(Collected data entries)
+ + +
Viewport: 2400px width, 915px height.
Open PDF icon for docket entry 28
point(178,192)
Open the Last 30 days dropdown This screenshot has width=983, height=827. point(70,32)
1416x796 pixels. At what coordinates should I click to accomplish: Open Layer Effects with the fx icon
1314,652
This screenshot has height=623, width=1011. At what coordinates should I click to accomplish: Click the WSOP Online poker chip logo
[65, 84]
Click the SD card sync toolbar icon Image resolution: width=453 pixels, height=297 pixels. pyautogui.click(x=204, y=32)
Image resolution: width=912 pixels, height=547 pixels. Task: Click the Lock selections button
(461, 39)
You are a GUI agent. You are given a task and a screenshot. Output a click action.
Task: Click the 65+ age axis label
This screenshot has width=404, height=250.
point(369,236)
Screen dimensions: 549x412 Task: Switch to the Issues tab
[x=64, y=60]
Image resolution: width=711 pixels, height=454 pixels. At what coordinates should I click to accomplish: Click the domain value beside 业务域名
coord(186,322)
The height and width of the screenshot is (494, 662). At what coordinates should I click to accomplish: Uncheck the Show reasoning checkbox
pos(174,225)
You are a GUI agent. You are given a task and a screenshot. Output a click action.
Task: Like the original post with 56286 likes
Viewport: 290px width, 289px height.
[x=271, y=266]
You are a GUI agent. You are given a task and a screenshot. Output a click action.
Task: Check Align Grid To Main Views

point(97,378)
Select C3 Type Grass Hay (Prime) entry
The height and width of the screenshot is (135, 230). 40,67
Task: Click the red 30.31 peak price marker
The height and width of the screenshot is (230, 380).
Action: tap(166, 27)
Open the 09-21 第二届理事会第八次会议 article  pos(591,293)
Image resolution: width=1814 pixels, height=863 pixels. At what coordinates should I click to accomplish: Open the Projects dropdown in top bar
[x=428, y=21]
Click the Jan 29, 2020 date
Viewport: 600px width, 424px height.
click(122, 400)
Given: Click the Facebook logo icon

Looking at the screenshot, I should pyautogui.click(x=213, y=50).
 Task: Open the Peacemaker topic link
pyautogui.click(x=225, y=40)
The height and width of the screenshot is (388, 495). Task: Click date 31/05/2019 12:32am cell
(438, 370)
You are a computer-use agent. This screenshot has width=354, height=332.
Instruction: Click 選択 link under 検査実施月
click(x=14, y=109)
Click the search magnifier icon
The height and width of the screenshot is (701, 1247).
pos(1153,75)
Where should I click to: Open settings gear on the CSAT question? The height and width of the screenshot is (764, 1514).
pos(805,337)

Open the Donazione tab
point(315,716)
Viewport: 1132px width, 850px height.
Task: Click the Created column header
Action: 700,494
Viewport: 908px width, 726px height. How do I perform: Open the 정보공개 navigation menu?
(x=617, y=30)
+ + +
[Task prompt]:
With nothing added or left out, print the data again.

[Exercise solution]:
Viewport: 2400px width, 915px height.
Open PDF icon for docket entry 28
point(178,192)
Open the Last 30 days dropdown This screenshot has width=983, height=827. point(70,32)
1416x796 pixels. At what coordinates should I click to accomplish: Open Layer Effects with the fx icon
1314,652
This screenshot has height=623, width=1011. At what coordinates should I click to accomplish: Click the WSOP Online poker chip logo
[65, 84]
Click the SD card sync toolbar icon Image resolution: width=453 pixels, height=297 pixels. pyautogui.click(x=204, y=32)
Image resolution: width=912 pixels, height=547 pixels. Task: Click the Lock selections button
(461, 39)
You are a GUI agent. You are given a task and a screenshot. Output a click action.
Task: Click the 65+ age axis label
This screenshot has width=404, height=250.
point(369,236)
Screen dimensions: 549x412 Task: Switch to the Issues tab
[x=64, y=60]
Image resolution: width=711 pixels, height=454 pixels. At what coordinates should I click to accomplish: Click the domain value beside 业务域名
coord(186,322)
The height and width of the screenshot is (494, 662). At what coordinates should I click to accomplish: Uncheck the Show reasoning checkbox
pos(174,225)
You are a GUI agent. You are given a task and a screenshot. Output a click action.
Task: Like the original post with 56286 likes
Viewport: 290px width, 289px height.
[x=271, y=266]
You are a GUI agent. You are given a task and a screenshot. Output a click action.
Task: Check Align Grid To Main Views

point(97,378)
Select C3 Type Grass Hay (Prime) entry
The height and width of the screenshot is (135, 230). 40,67
Task: Click the red 30.31 peak price marker
The height and width of the screenshot is (230, 380).
Action: tap(166, 27)
Open the 09-21 第二届理事会第八次会议 article  pos(591,293)
Image resolution: width=1814 pixels, height=863 pixels. At what coordinates should I click to accomplish: Open the Projects dropdown in top bar
[x=428, y=21]
Click the Jan 29, 2020 date
Viewport: 600px width, 424px height.
click(122, 400)
Given: Click the Facebook logo icon

Looking at the screenshot, I should pyautogui.click(x=213, y=50).
 Task: Open the Peacemaker topic link
pyautogui.click(x=225, y=40)
The height and width of the screenshot is (388, 495). Task: Click date 31/05/2019 12:32am cell
(438, 370)
You are a computer-use agent. This screenshot has width=354, height=332.
Instruction: Click 選択 link under 検査実施月
click(x=14, y=109)
Click the search magnifier icon
The height and width of the screenshot is (701, 1247).
pos(1153,75)
Where should I click to: Open settings gear on the CSAT question? The height and width of the screenshot is (764, 1514).
pos(805,337)

Open the Donazione tab
point(315,716)
Viewport: 1132px width, 850px height.
Task: Click the Created column header
Action: 700,494
Viewport: 908px width, 726px height. How do I perform: Open the 정보공개 navigation menu?
(x=617, y=30)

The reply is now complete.